I recently signed up for a new gym closer to where I live. Together with the signup they were offering structuring a workout schedule with a personal trainer, which I gladly took. After talking about my goals for training and any old injuries, I was told that their general policy with overall workouts is one set and as many reps as possible though at least 10-12 reps, and increasing the weight next session once 12 reps is not tough anymore.

I have to say I was quite unsure about this regime, so I asked the trainer about if they had any reason for recommending this regime and was told that the advice is based on shorter but intensive sessions and is a company policy that is recommended nationally (it's a large company that have gyms overall in the country).

I wonder if there is any physiological reason behind this regime being superior to the usual/conventional 3 set with 12-15 reps? Have you been recommended this regime at some point? If you have followed a similar regime, how does it compare to more conventional regimes? I should note that my goals for workout is recovering from weakness that some old injuries have left as well as my sedentary life style causes, as well as generally getting in better shape.

3 Answers 3


Whether or not it's "superior" is probably an unfair question--it's different, whether it's superior depends more on your goals/needs/etc. than any objective measurement.

The theory that is one set of intense work is enough to bring the muscle to sufficient exhaustion that it is forced to adapt. In order for this to be the case, you have to be very strict about your reps, disallow any help from momentum, go heavy, and so on.

For deconditioned individuals, IMO it's a bit risky unless you start fairly light and focus on very strict form and safety before going hard--it wouldn't be what I would start people with.

Personally, given your goals and history, I'd steer towards lighter weights, conventional set/rep structure, etc. until you're at a point you can go heavier without risking connective tissue injury.

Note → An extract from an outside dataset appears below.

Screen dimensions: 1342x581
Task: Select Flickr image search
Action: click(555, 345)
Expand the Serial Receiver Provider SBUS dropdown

12-15 reps trains for muscular endurance and hypertrophy (muscle size) rather than strength. You'll feel a burn, and you'll feel sore after these types of workouts. Bodybuilders use this type of routine. I don't know why one would recommend a single set. As a novice, you probably don't know how to work yourself hard enough for a single set to be sufficient stimulation to cause an optimal adaptation between workouts.

If your goal is strength gains (recovering from weakness, as you say), you should working out in the approximately 5-rep range with heavier weights for about 3-5 sets.

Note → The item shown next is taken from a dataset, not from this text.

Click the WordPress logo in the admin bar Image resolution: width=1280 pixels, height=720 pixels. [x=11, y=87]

Not that you wouldn't gain strength with their recommended program... since you're untrained, almost anything will work for you. But, your time in the gym would be better spent with a routine tailored to your goals. It will be more efficient, and you'll see the results you're looking for sooner.

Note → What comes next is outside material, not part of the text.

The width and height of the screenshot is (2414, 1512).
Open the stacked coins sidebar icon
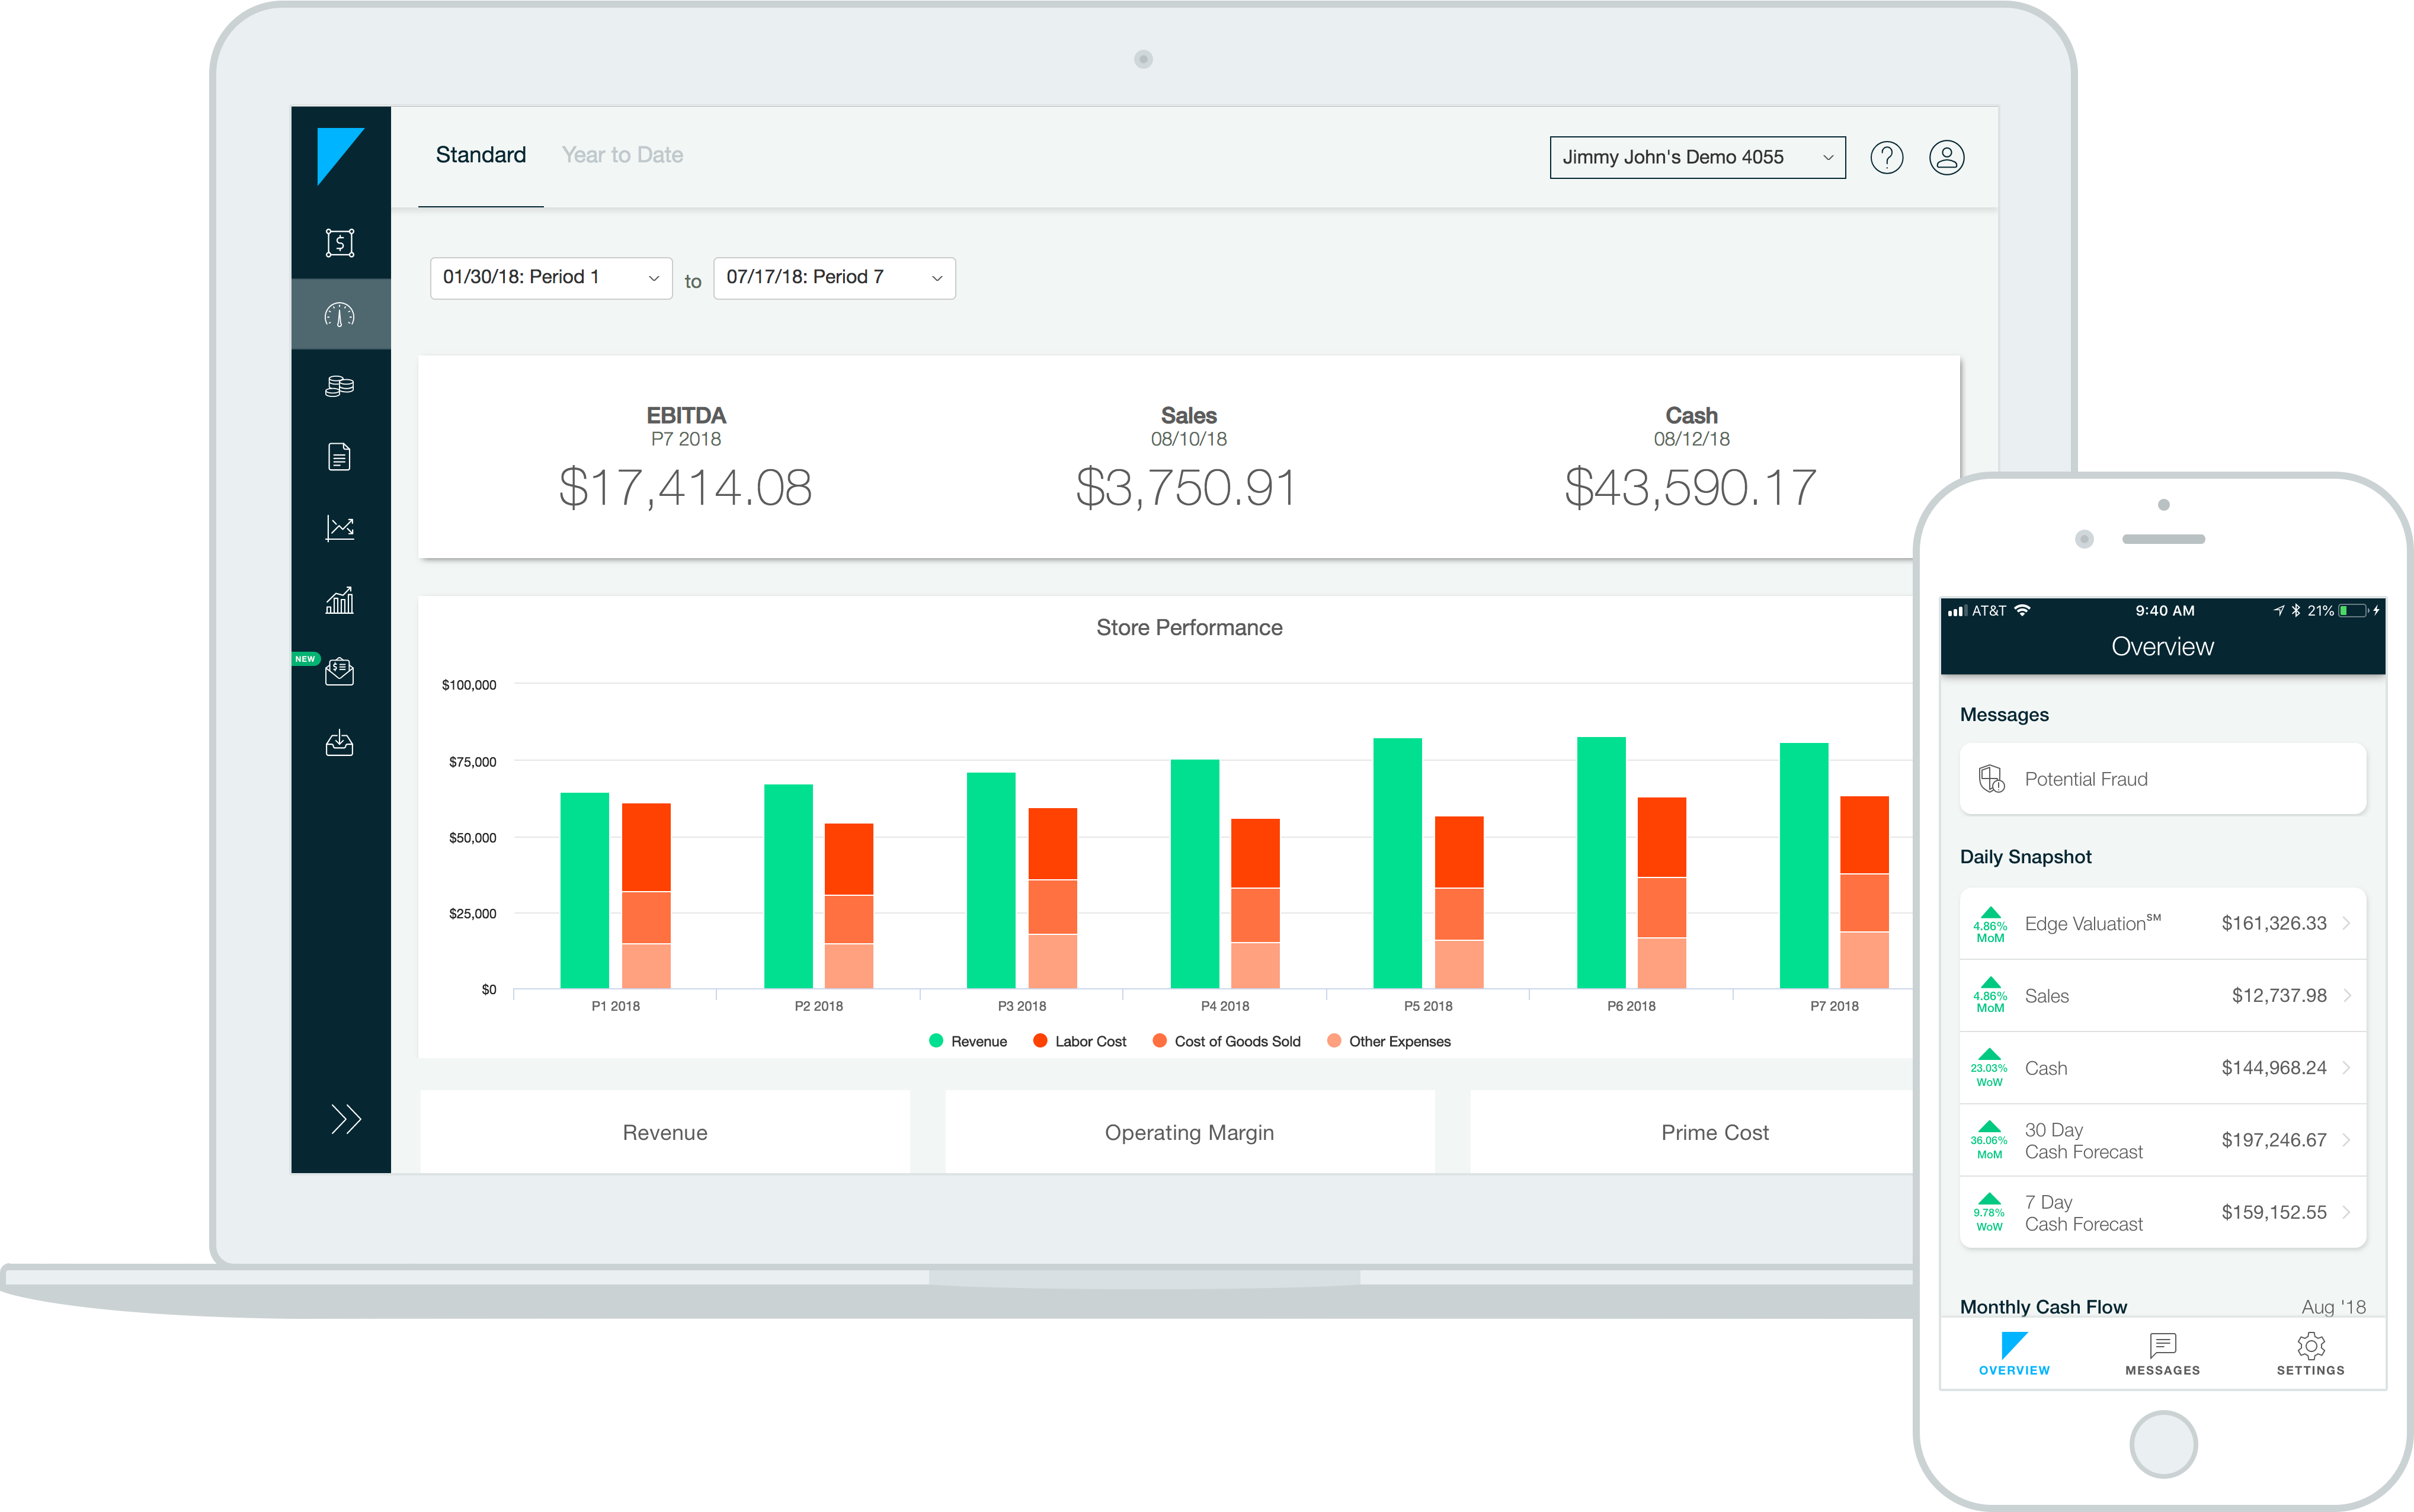(x=340, y=386)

The choice of exercise, reps, sets, and workout schedule should be chosen to match your goals, not based on what a particular gym has as a national policy.

In another answer, I mention one such program that might be better suited to your goals.

  • 3
    Why they recommend a single set? To get you out of the gym faster so they can move on to the next trainee! Or maybe I'm just being cynical.
    – G__
    Commented Jun 5, 2012 at 22:43
  • I was actually thinking that too!
    – user3085
    Commented Jun 5, 2012 at 23:12
  • I agree with your answer except for the 12-15 reps being hypotrophy. It is more like 15-20.
    – Mike S
    Commented Jun 13, 2012 at 0:50

The one-size-fits all attitude at your gym sounds off-base to me, as they really needed to help you figure out a routine to meet your individual goals. But that said... I've done single set work and found it really good.

I did it over a 1 week period (lifting 3 days that week) as an interim routine in-between ending one schedule of a conventional 10-12 reps per set and starting a new one of a different but still conventional 8-10 reps per set routine.

Psychologically, I enjoyed it due to the variety and challenge it added. For some exercises, like deadlifts or squats, I went heavy and close to failure at about 8-10 reps (because I did not have a workout partner, I went close to but not to failure, as I felt that would have been dangerous). But for others that required more coordination, balance and protection of my knees, like lunges, I used light weights, strict form and went to about 20-25. In between exercises, I was recommended to rest as little as possible and to alternate between an upper body exercise and a lower.

I moved fast and it was a heart-pumping, sweaty workout that felt more like interval training than a regular gym workout. Maybe -- on the physiological front -- that is why your gym recommends this to beginners in the lighter weights + high reps format -- as some sort of general, overall conditioning routine.

It was not something that I felt was a long-term choice of working out to meet my own goals for shape as well as strength, but as a short-term exercise in muscle confusion and avoiding accommodation, it worked well.